Thursday 18 December 2014

How to say NO to drama

In keeping along the same lines as my previous story, this post is dedicated to the kind of people who always seem to have some sort of drama surrounding them. You know the ones I’m talking about – they are the person who you ask ‘how are you?’ and you can never get a simple answer. It’s always something along the lines of ‘well you wouldn’t believe what so and so did to me’ or ‘didn’t you hear? So and so has done this and now I’m some sort of victim.’ They are the people who always have something going wrong, are always disadvantaged by something in some way and everything is always someone else’s fault.

Say NO to Drama - We all know someone who thrives on drama. How much of their drama do you allow into your life? Do you know how to say no? Learn how to turn someone else's drama into your success.
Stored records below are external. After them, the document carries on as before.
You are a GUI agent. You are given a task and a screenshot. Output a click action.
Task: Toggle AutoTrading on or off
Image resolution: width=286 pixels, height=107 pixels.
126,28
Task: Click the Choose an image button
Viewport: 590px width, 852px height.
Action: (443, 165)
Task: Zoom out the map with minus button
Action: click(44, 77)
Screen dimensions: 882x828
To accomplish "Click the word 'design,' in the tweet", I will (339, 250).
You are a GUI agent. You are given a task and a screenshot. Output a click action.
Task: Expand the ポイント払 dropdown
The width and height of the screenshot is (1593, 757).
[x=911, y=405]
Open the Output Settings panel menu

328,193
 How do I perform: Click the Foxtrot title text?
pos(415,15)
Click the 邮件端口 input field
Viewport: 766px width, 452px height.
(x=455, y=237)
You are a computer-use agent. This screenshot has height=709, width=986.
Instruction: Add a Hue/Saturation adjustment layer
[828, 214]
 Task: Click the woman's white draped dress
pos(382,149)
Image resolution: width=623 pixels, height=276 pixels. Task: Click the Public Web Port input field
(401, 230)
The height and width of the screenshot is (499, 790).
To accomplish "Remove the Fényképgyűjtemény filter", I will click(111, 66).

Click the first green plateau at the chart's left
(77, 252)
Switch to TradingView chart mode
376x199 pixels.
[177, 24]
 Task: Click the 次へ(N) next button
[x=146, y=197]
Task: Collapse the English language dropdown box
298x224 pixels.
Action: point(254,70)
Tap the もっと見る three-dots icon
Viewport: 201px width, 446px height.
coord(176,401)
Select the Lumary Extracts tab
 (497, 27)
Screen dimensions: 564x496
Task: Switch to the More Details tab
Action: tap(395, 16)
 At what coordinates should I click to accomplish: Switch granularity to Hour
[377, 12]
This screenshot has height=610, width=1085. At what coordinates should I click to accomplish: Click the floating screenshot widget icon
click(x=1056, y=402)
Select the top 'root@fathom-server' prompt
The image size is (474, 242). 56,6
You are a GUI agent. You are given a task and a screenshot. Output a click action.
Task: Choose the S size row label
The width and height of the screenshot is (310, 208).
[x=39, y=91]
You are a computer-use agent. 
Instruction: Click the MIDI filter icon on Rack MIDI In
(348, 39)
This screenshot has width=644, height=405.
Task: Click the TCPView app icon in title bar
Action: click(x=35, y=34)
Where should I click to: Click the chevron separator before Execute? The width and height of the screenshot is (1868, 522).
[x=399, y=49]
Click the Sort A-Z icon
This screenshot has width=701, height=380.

I know you know someone like this. I know you also try to avoid people like this. They are exhausting. Despite how nice they may be to you, they consume so much time and energy and that’s why they don’t have very many close friends at all. If there is no obvious drama currently in their lives, they start making things up and creating drama because they struggle to function without it. It is their life source; it is what drives them and feeds them. Without drama, they simply don’t know what to do.

Unfortunately, for some of us, we cannot avoid these people. They integrate themselves into our lives and despite every effort we make, we still have to deal with them.
I’ve got a particularly dramatic one devoted to entwining herself in every aspect of my life at the moment. She puts so much effort into taking a swipe at me from every direction she can, whether it is using people we both happen to know, using her kids or even having her solicitor send letters (for some reason she thinks that by putting something in writing it makes it so…). She is the kind of person who has always gotten her way, manipulated people into doing what she wanted and failing that, used her parents money to buy her way through life. It seems in all her years she has yet to learn that money cannot buy class or happiness.

So after her latest attempt at attacking me it made me think, ‘What impact is she actually having on my life?’ To be honest, she has had more of a positive effect than she could ever know. She is so intent on brining me down that she wouldn’t even realise that her efforts are actually building me up. Each time she makes some half minded attempt to thwart me in some way it gives me this overwhelming drive and determination to do better and to be better and to prove that I will not let anyone stand in the way of my happiness.

Reflecting on it even more, it has been directly after the times that she has made attacks at me that I have achieved the most. I have set up this blog, written posts I am incredibly proud of and driven more traffic here than I ever thought possible. While I am sure I would have achieved all of this without the drama, it has been because of the negativity that I have been determined to be the best I can be. It has made me take more control of my life and what I want.

I will meet her negativity with nothing but a positive attitude and be happy while she thrives only on others misery.

I will not allow her, or anyone else, to stop me from doing what I want to do in life.

I will say NO to drama!!!

We have a choice when it comes to the people in our lives that thrive on drama. We can both encourage and feed their drama, giving in to their idle threats and allowing them to intimidate us. Or… we can use their drama to fuel our motivations, we can prove to them that our lives can be happy and drama free and we can chase our dreams regardless of what anyone says.

How do you deal with drama? Leave your comments below and let me know your tips and tricks on how you deal with the dramatic people in your life.

1 comments:

Unknown said...

Love this post Krystal. It resonates for me because I have a couple of friends like this! You look forward to seeing them (time and time again) yet leave feeling stagnated and sapped. Unlike your 'friend' mine don't attack me or my personal decisions (very often) but they don't exactly boost me up either. The older I have gotten the more I find I gravitate towards optimistic people who have can-do attitudes and naturally look on the bright side of life.